Here's a question for you. I made a reduced upper entrance for my bees on a beautiful 58 degree day and bees were flying. They got curious and for awhile they were allowed in through the upper entrance. After a short while the bees inside the entrance fought any of them that wanted in so I added a screen behind the entrance that day to use for ventilation. Today I opened it up again for the bees to use and sure enough after awhile they weren't letting any in. It's right by the candy sugar, are they being protective of it? I will make sure my bottom entrance which is reduced doesn't get blocked by snow so should I just keep that entrance above screened in or try again later in winter when less bees are out and flying?


----------



## Michael Bush (Aug 2, 2002)

It sounds like robbers are testing their defenses and they are standing up to them.


----------



## Cottonwood (Apr 16, 2013)

Here are a couple of photos from my configuration for last winter. Both of these hives over wintered very well through the long and very cold winter we had last year. Here is the configuration I experimented with.
Four 10 frame mediums over a closed off screened bottom board. Next a 3 inch feed shim with a 1/2 inch entrance hole drilled in the front on a 30 degree angle sloping down to reduce wind and water entering the hive. I placed a 3/4 inch sheet of hard candy inside the feeder shim covering 90% of the frames.

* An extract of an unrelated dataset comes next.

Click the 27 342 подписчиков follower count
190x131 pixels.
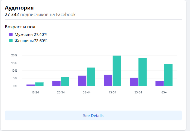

Next was a standard inner cover with the hole in the center. On top of that I placed a medium hive body with 2 three inch vent holes. Vent holes were located one in front and one in back in opposite sides. I used soffit vents for this. I also added 2 inch rigid insulation on the sides and top of this box. A standard telescoping cover was placed on top. The hive bodies and feed ring was covered with a sleeve of 2 inch rigid insulation. 

Moisture was not a problem and in early March ( the day the above photos were taken) the bees were in the feeder ring area working the sugar block. 

I plan on utilizing the same system this year and am hoping I get the same results.


----------